Pubblicato Manzoni e Diderot di Alessandro Luzio.

Pubblicato nel 1884, questo testo rappresenta la tesi per il diploma di licenza conseguito dal Luzio nel 1878 alla facoltà romana di lettere e filosofia.
Pone a confronto due personaggi, due creazioni letterarie, che nella somiglianza del loro destino, rivelano personalità diverse, ma soprattutto un diverso intento ideologico degli autori. Gertrude e Susanna Simonin sono entrambe costrette al convento da una violenza dei genitori, ma Manzoni ne fa responsabile il secolo, con la sua ambizione, il suo spirito di casta; Diderot si scaglia invece contro l’istituzione e l’idea religiosa.

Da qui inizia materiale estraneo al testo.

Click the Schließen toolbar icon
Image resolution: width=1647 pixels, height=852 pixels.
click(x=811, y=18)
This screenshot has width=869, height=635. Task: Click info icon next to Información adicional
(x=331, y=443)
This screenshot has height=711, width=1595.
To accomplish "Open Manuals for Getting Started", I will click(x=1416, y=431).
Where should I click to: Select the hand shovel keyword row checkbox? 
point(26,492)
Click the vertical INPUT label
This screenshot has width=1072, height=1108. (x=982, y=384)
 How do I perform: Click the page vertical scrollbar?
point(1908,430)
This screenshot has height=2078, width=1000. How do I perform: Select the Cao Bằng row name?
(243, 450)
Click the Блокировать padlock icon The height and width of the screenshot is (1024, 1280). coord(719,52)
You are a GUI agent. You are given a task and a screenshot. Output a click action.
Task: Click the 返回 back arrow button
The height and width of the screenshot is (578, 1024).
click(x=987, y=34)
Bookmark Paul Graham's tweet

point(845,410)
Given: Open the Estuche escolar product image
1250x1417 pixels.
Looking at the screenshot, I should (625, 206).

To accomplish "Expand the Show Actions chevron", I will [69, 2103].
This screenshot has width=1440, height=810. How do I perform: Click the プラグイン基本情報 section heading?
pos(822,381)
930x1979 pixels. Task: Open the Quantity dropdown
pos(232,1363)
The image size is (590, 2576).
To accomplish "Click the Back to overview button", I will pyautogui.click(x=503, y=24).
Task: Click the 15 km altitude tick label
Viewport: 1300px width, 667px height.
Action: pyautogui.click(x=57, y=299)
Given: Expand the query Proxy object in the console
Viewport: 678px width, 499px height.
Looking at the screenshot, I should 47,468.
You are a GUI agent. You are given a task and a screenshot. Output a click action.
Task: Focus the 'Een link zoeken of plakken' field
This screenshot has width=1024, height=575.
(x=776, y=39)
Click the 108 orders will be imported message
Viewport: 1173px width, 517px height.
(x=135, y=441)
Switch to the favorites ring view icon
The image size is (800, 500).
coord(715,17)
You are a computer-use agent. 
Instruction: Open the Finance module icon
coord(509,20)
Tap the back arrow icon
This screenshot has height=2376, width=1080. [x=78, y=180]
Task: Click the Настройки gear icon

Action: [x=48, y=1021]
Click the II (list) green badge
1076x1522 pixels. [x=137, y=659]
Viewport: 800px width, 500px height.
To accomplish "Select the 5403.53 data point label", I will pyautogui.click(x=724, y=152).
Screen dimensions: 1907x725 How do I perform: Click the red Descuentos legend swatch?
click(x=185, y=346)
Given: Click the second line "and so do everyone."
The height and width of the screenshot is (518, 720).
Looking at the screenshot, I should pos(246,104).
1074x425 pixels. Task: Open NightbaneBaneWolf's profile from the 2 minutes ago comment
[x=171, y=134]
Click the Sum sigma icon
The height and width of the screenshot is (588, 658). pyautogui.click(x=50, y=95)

Sinossi a cura di Catia Righi.

Dall’incipit del libro:

Sarebbe forse impossibile qualunque più ingegnoso ravvicinamento tra così opposte nature d’uomini e di scrittori, se Manzoni e Diderot non si fossero incontrati, e non a caso, a narrare la storia lacrimevole di fanciulle infelici, da violenza e calcolo di genitori costrette reluttanti alla vita monastica.
Tuttavia, nell’identità stessa del tema, appariscono più marcate le disparità d’indole e d’intenti: la Religieuse è violenta requisitoria contro l’istituzione – l’episodio dei Promessi Sposi s’inquadra, per così dire, nell’idea pessimista-cattolica che informa tutto quel mondo; – all’improvvisazione eloquente, appassionata del Diderot contrasta l’obbiettività fredda, profondamente incisiva del Manzoni.
Queste diversità nella trattazione d’un medesimo argomento non erano per altro solo naturali, indipendenti, quanto anche, in parte, nel Manzoni volute. Studiosissimo, nella sua giovinezza, della letteratura francese, imbevuto dello spirito filosofico, egli conobbe e ammirò senza dubbio il romanzo del Diderot; e, più tardi, il ricordo di questo non poteva essere estraneo a determinare l’episodio della Monaca di Monza. Nel quale anzi dovett’essere intendimento del Manzoni di ripigliare sopra un addentellato storico il primo motivo della Religieuse, la violenza cioè fatta da genitori ad una figlia; ripigliarlo e svolgerlo alla sua maniera, scevrando dalla narrazione o addebitando al secolo, all’individuo, quanto il Diderot aveva prodotto di tristo e di odioso all’istituzione, all’idea religiosa; cercando, assai visibilmente in qualche punto, di contrapporre un’indiretta ma efficace confutazione al libro tendenzioso del filosofo.